>> begin Excerpted records

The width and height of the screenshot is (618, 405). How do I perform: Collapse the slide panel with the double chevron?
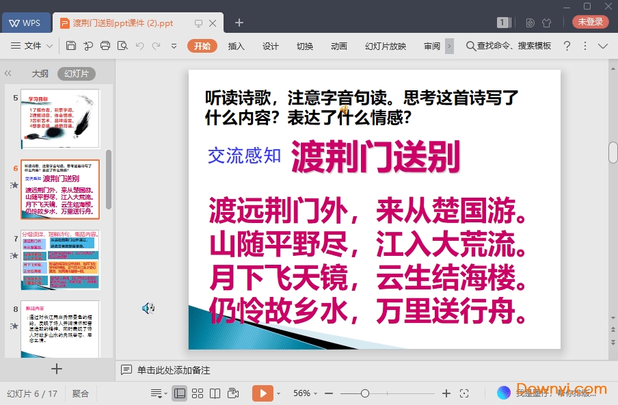click(8, 73)
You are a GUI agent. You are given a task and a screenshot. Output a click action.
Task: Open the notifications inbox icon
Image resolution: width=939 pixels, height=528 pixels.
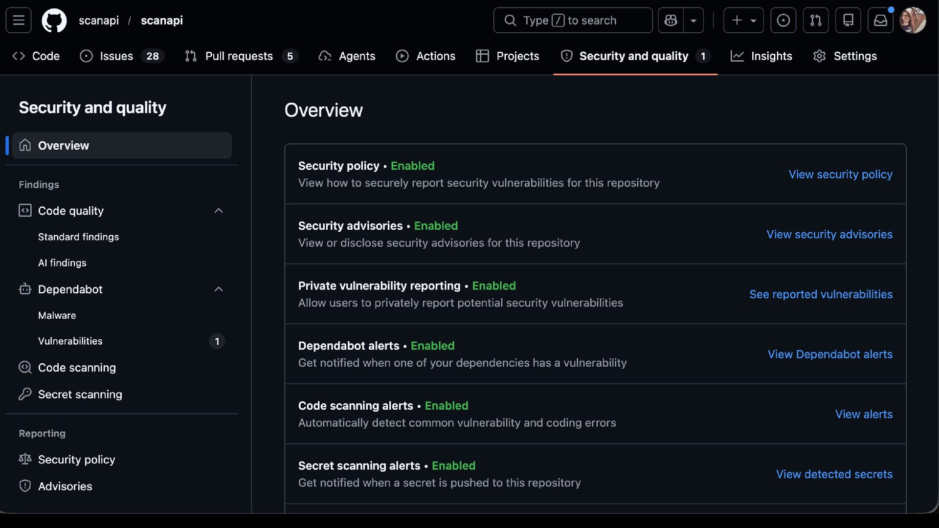click(x=880, y=20)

>> end Excerpted records

- Aim: Copy out all of the material above word for word, but leave the pictures out.

- Right answer:
The width and height of the screenshot is (618, 405). How do I perform: Collapse the slide panel with the double chevron?
click(8, 73)
You are a GUI agent. You are given a task and a screenshot. Output a click action.
Task: Open the notifications inbox icon
Image resolution: width=939 pixels, height=528 pixels.
click(x=880, y=20)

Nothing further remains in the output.